Universe Should Not Actually Exist: Big Bang Produced Equal Amounts Of Matter And Antimatter

Scientists said that the universe should not really exist at all, citing that matter and antimatter should have annihilated each other right from the beginning because they were produced in equal amounts.

Matter And Antimatter

Scientists who conducted experiments at the CERN in Switzerland have found that besides producing opposing charges, matter and antimatter are completely identical.

"All of our observations find a complete symmetry between matter and antimatter, which is why the Universe should not actually exist," said study researcher Christian Smorra.

Matter and antimatter are both bound to get destroyed when they meet. The Big Bang that marked the birth of the universe, however, is known to have produced equal amounts of matter and antimatter. This means that there must be something that scientists do not yet know about that stopped the destruction of both the oppositely charged twins when the universe was born.

Scientists hoped that the magnetic properties of antiproton, the antimatter equivalent of matter's regular proton, could offer the missing imbalance between matter and antimatter.

"At its core, the question is whether the antiproton has the same magnetism as a proton," said Stefan Ulmer, spokesperson of the Baryon Antibaryon Symmetry Experiment (BASE) at CERN. "This is the riddle we need to solve."

No Significant Discrepancy

After making what to date are the most accurate measurements, however, scientists still failed to find a discrepancy between the two types of matter.

Researchers used a two-particle measurement method that involves simultaneously trapping and measuring two separate antiprotons within an even magnetic field.

One was measured at a temperature equivalent to that of hot water and the other at close to absolute zero. The first antiproton calibrated the magnetic field by measuring the property known as the cyclotron frequency. The other antiproton measured a quality called Larmor frequency to get the precise measurements of the magnetic moment.

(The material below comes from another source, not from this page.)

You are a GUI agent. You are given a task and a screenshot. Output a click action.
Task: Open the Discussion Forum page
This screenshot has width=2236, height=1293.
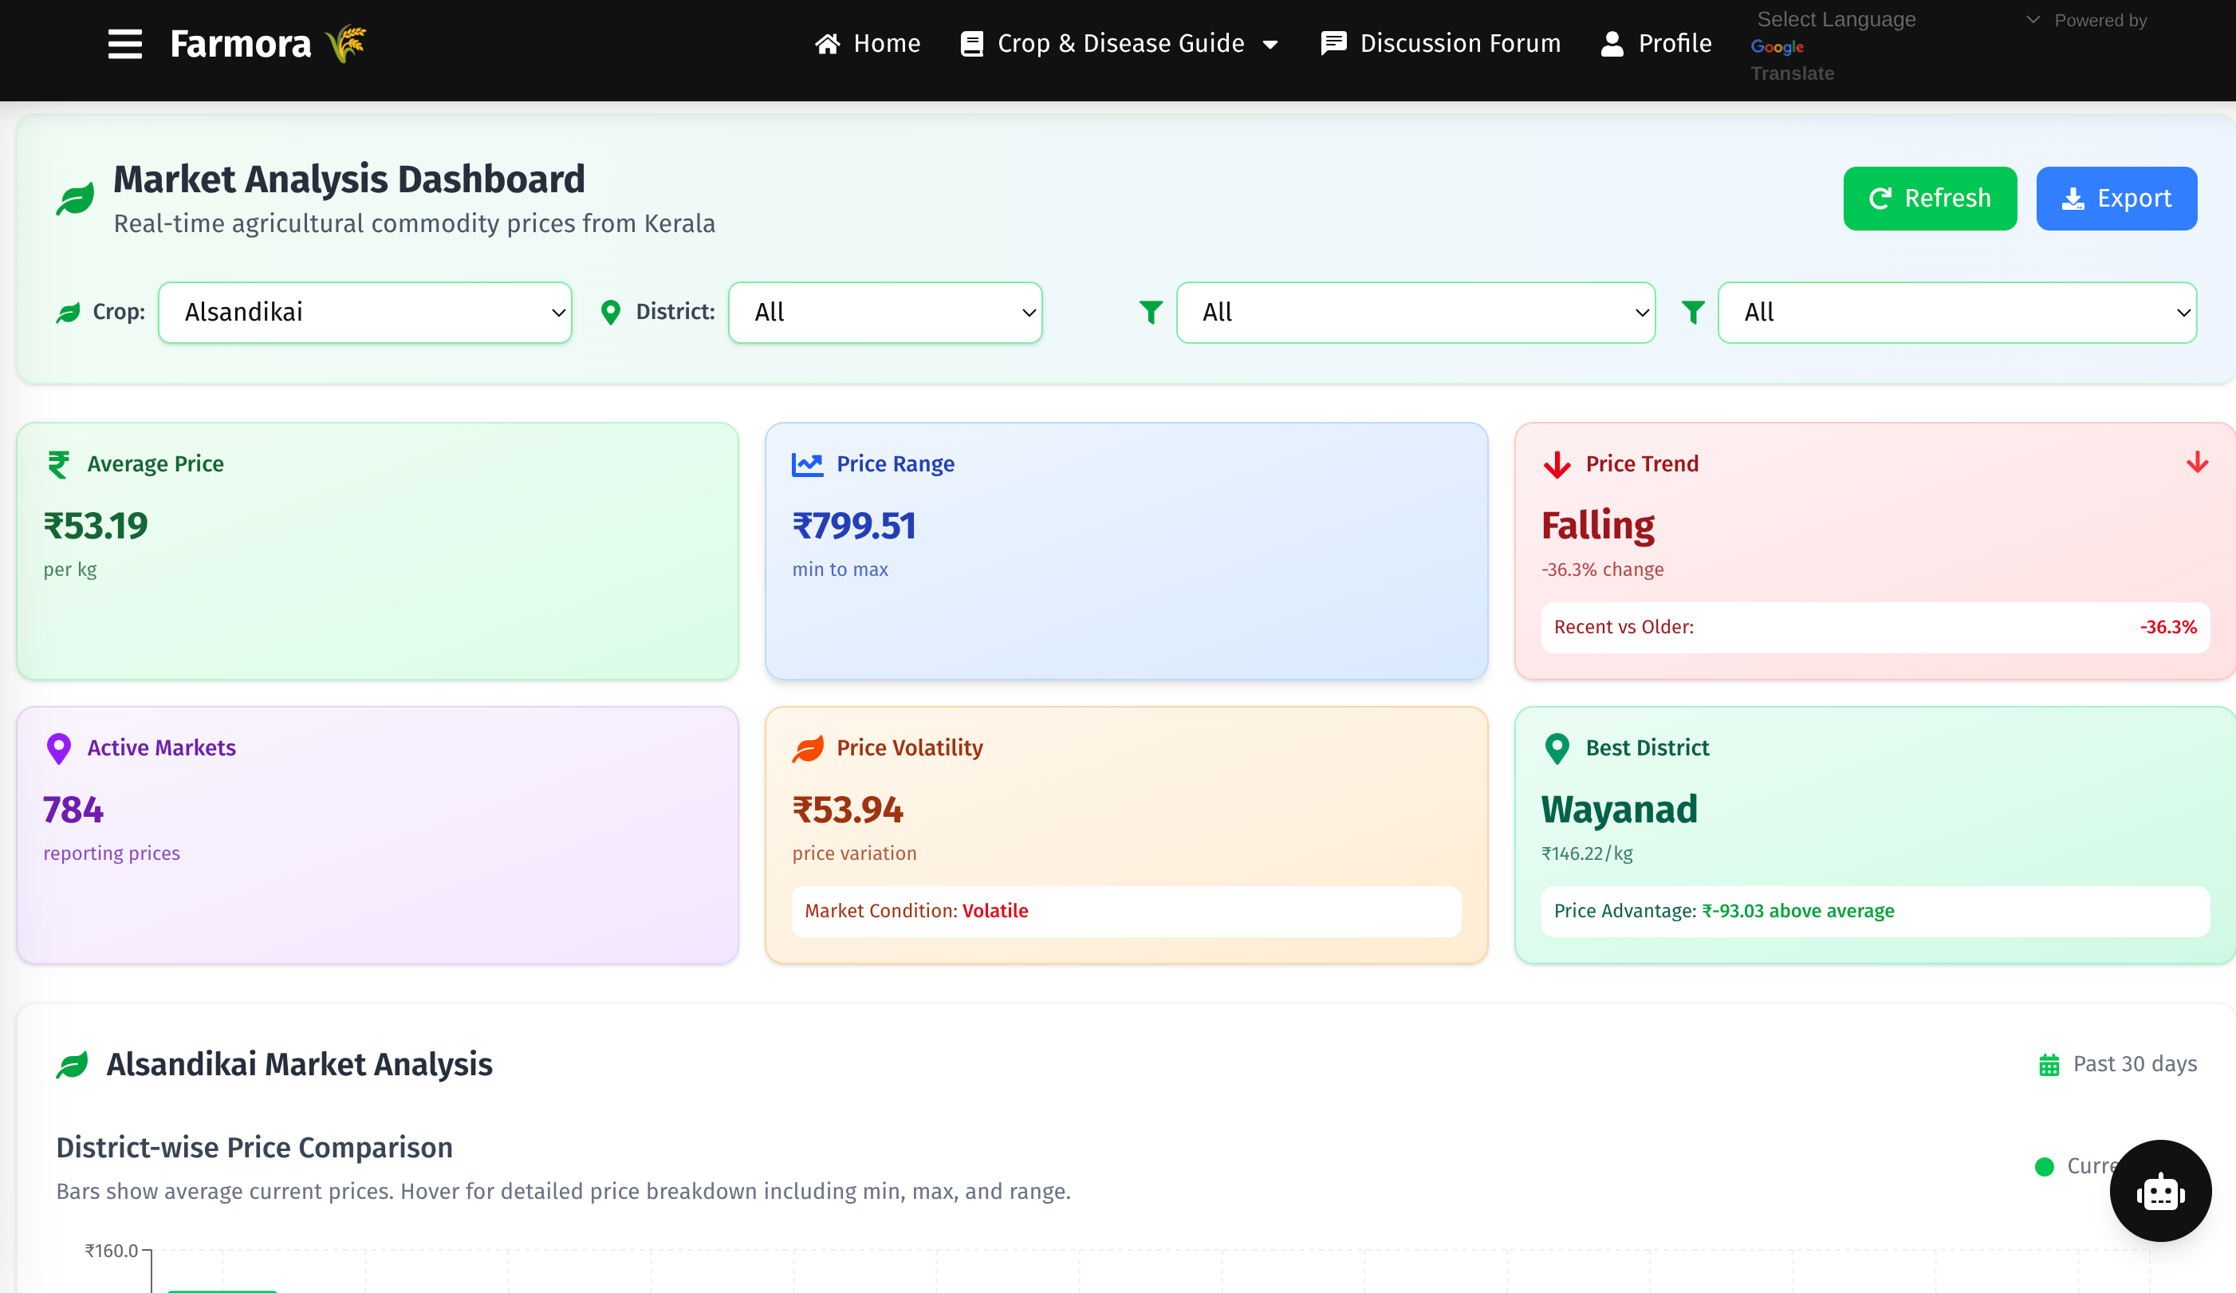(1441, 43)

Using this method, researchers found the magnetic moments of the antiproton is 2.792 847 344 1(42). The value is very close to the 2.792 847 350(9) found for proton in 2014.

"Our result  = -2.7928473441(42)μN (where the number in parentheses represents the 68% confidence interval on the last digits of the value) improves the precision of the previous best measurement by a factor of approximately 350. The measured value is consistent with the proton magnetic moment, μp = 2.792847350(9)μN, and is in agreement with CPT invariance," the scientists reported in the journal Nature.